Body Mass Index in Multiple Sclerosis: Associations with CSF Neurotransmitter Metabolite Levels

Manolis Markianos 1,*, Maria-Eleftheria Evangelopoulos 1, Georgios Koutsis 1, Panagiota Davaki 1, Constantinos Sfagos 1
PMCID: PMC3800568  PMID: 24205443

Abstract

Body weight and height of patients with relapsing-remitting multiple sclerosis (RRMS) or clinically isolated syndrome suggesting MS (CIS) in the age range 18 to 60 years (154 males and 315 females) were compared with those of subjects (146 males and 212 females) free of any major neurological disease. In drug-free patients, CSF levels of the metabolites of noradrenaline (MHPG), serotonin (5-HIAA), and dopamine (HVA), neurotransmitters involved in eating behavior, were estimated in searching for associations with body mass index (BMI). Statistical evaluations were done separately for males and females. Lower BMI was found in female MS patients compared to female controls, more pronounced in RRMS. BMI was not associated with duration of illness, smoking, present or previous drug treatment, or disability score. Body height showed a shift towards greater values in MS patients compared to controls. Patients in the lower BMI quartile (limits defined from control subjects) had lower 5-HIAA and HVA compared to patients in the upper quartile.

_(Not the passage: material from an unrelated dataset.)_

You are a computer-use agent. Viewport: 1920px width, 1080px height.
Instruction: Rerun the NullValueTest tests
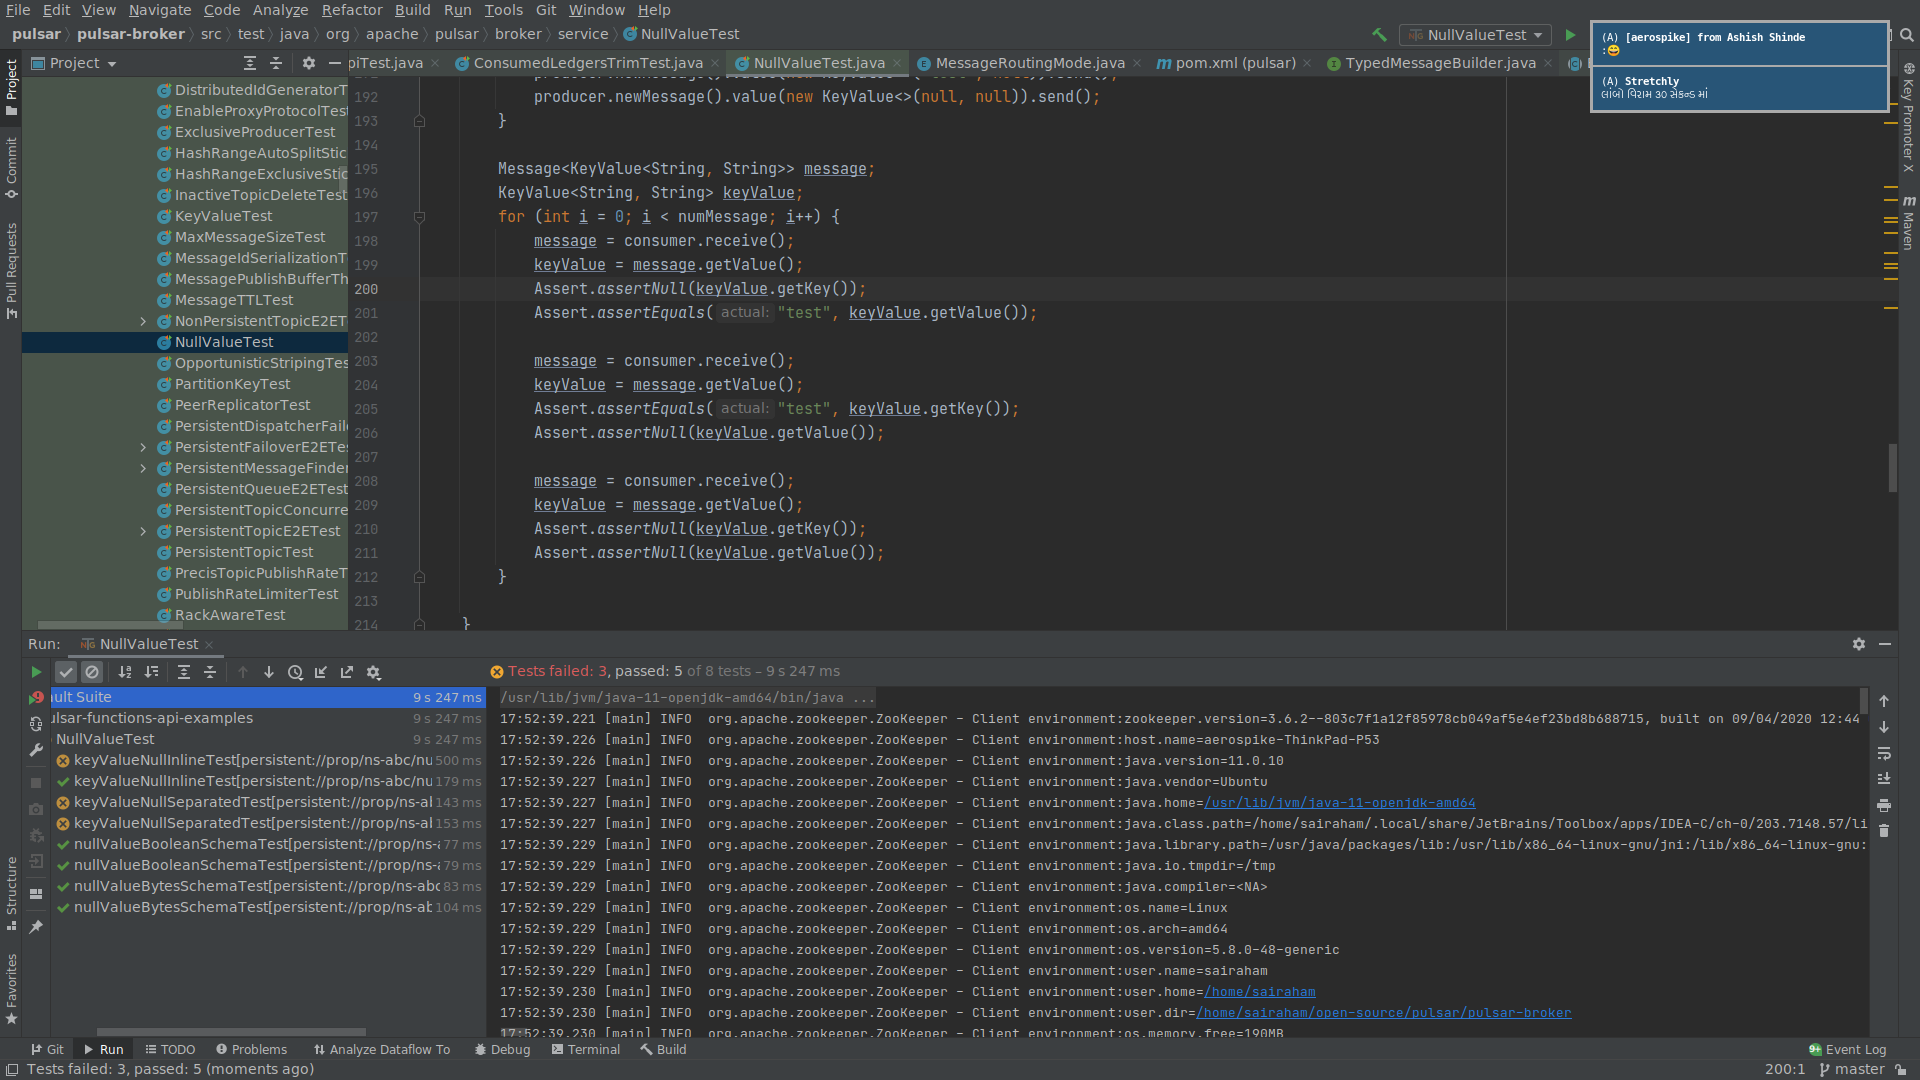pos(36,672)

The results provide evidence for weight reduction during disease process in MS, possibly related to deficits in serotoninergic and dopaminergic activities that develop during disease course, resulting in impairments in food reward capacity and in motivation to eat.

1. Introduction

Multiple sclerosis (MS) is an autoimmune demyelinating disease of the central nervous system. Although viral and genetic factors have been postulated to trigger the autoimmune process, the pathogenetic mechanisms regulating the disease course remain unknown. Increasing amount of evidence suggests that physical comorbidities as well as adverse health factors might affect the disease course [1].

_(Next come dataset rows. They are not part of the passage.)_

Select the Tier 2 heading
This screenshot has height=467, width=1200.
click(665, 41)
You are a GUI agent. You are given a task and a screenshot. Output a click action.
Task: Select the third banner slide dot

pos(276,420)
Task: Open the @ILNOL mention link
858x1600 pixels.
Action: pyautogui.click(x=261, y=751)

The impact of nutrition and diet in the aetiology and management of MS has been investigated in a large number of studies [26], but with only a limited number reported on body mass index (BMI) in MS. Ghadirian et al. [3] found an inverse association between high BMI and the risk of MS. The difference in BMI was significant for the whole sample and for female MS patients compared to controls, while it did not reach significance for males. Formica et al. [7] reported a lower BMI in women with MS compared to female controls, and Nortvedt et al. [8] reported significantly lower BMI of MS patients (75% females) compared to the general population. Similarly, Alschuler et al. [9] reported lower BMI in a large number (n = 597) of patients with MS in relation to general population. On the other hand, Khurana et al. [10] reported an increased prevalence of overweight and obesity in a large sample of older veterans with MS (mean age 59.6 ± 11.9), predominantly males (86.7%). In their study of mobility problems in MS patients from five European countries, Pike et al. [11] reported a mean BMI of 23.9 for a sample of 3572 patients (36% males) over 18 years of age, 4.6 mean number of years since diagnosis. Munger et al. [12] found increased risk for MS in females who have been obese at adolescence but no association of disease risk with adult BMI. Similarly, Hedstrom et al. [13] reported no differences in BMI between MS patients and controls, but they found that subjects who reported body weight at age 20 that gave a BMI over 25 had higher risk for developing MS. Overweight in adolescence was considered as a predisposing factor in developing MS, although at disease onset, patients seem to have normal weight or even to be underweighted, especially female patients. This may indicate that not being overweight at adolescence but losing weight after adolescence may be the predisposing factor. At any case, it is an open question if BMI is normal at disease onset and reductions develop during disease course.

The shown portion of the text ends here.